The chamber is also promoting Williams through social media and trade shows to attract international tourists.

Goodrum said the chamber is asking for the restoration and increase in funding because the city projects to bring in increased BBB tax revenue this year.

"The simple point is, BBB has increased, funding has decreased, and this situation is not sustainable if we are to continue to effectively promote Williams," she said.

Goodrum said the chamber's partnership with the city has been beneficial to both local businesses and residents.

"We understand the budget difficulties you are facing-let us help you. Restore our funding so we can attract more visitors and tax dollars to Williams," she said.

Wells said bringing travel writers to town, buying advertising, and putting on Mountain Village Holiday to attract visitors are all successful, but they require money.

"I think we're going to have a good year this year with tourism. But we've got to keep the message out," he said. "I think we've been good stewards of the dollars we do receive from the city, and we're just asking to continue that partnership."

After the meeting, City Manager Brandon Buchanan said BBB revenues are split about 70/30 with 70 percent for running and staffing the visitor center and marketing and tourism promotion through the chamber, and 30 percent for recreation facilities and road improvements.

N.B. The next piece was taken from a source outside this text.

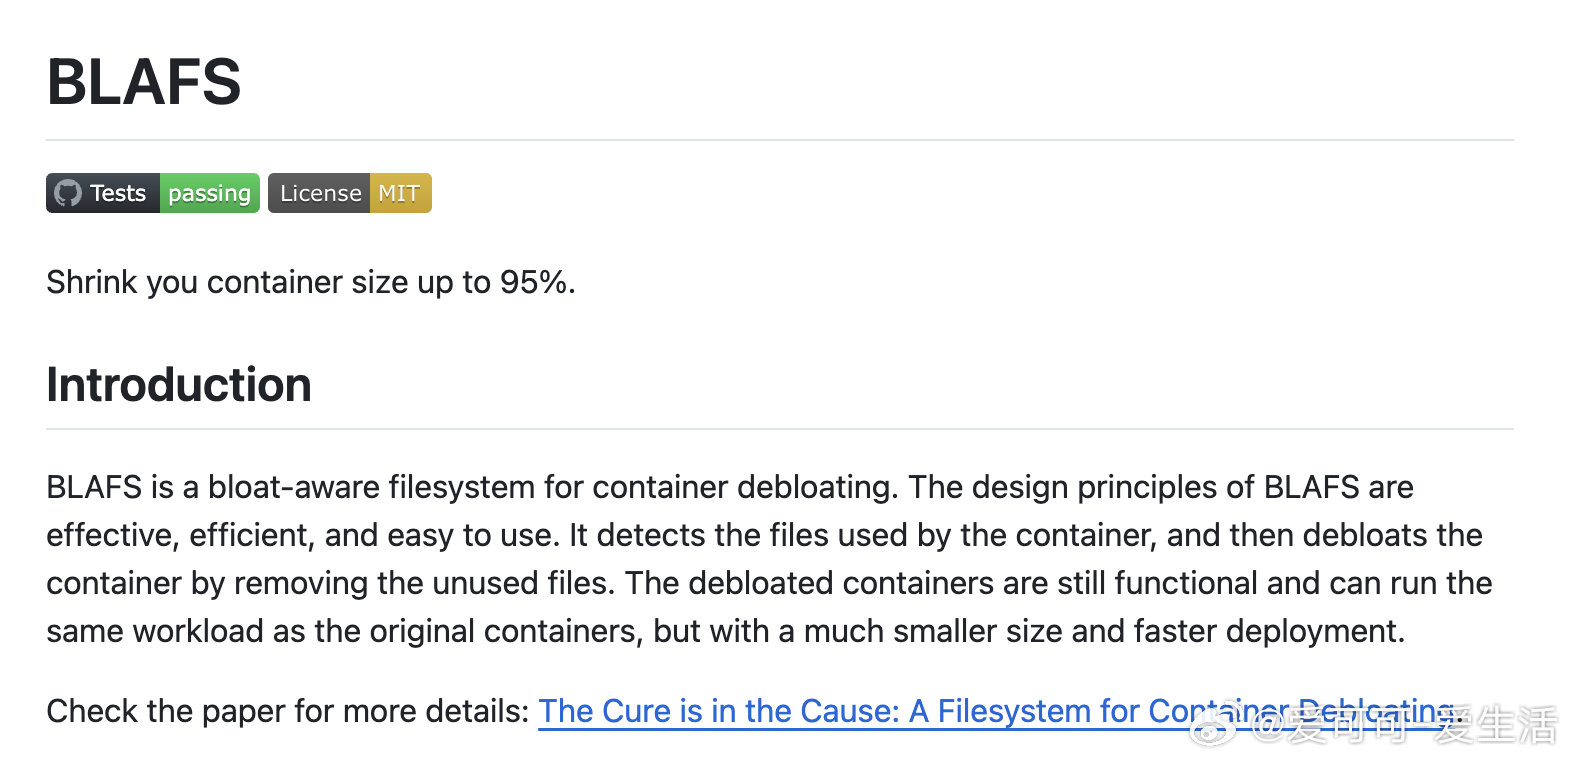Image resolution: width=1572 pixels, height=762 pixels.
Task: Click the yellow MIT license badge section
Action: pyautogui.click(x=400, y=193)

"By the time we factored everything that comes out of BBB, that's the amount that was available for that transfer to the Chamber for marketing," Buchanan said of the funding cut.

He added that although BBB revenues are up about 10 percent year to date, staffing, maintenance and utilities costs have also risen.

"And so just because we're up 10 percent year to date doesn't mean there's another 10 percent available to give to the chamber to promote Williams," he said.

The city is still working on its budget, which staff plans to present to the council some time in April.

As of now, Buchanan said the city is budgeting to give the chamber about the same amount as it did last year, in the $270,000-$275,000 range. However, Buchanan said he is trying to work in a contingency fund of about $25,000 that could possibly go to the chamber next spring if BBB revenue continues to increase at the rate it has been climbing.

"But I'm proposing to list it as a contingency only so if the money doesn't materialize it hasn't already been committed," he said.

Buchanan added that giving the chamber the full amount it asked for would require significant cuts to the other BBB fund uses.

"I'd love, just like all the other departments that are in need of more funding, to be able to give them another $50,000 in the budget," he said. "It's just the math doesn't work."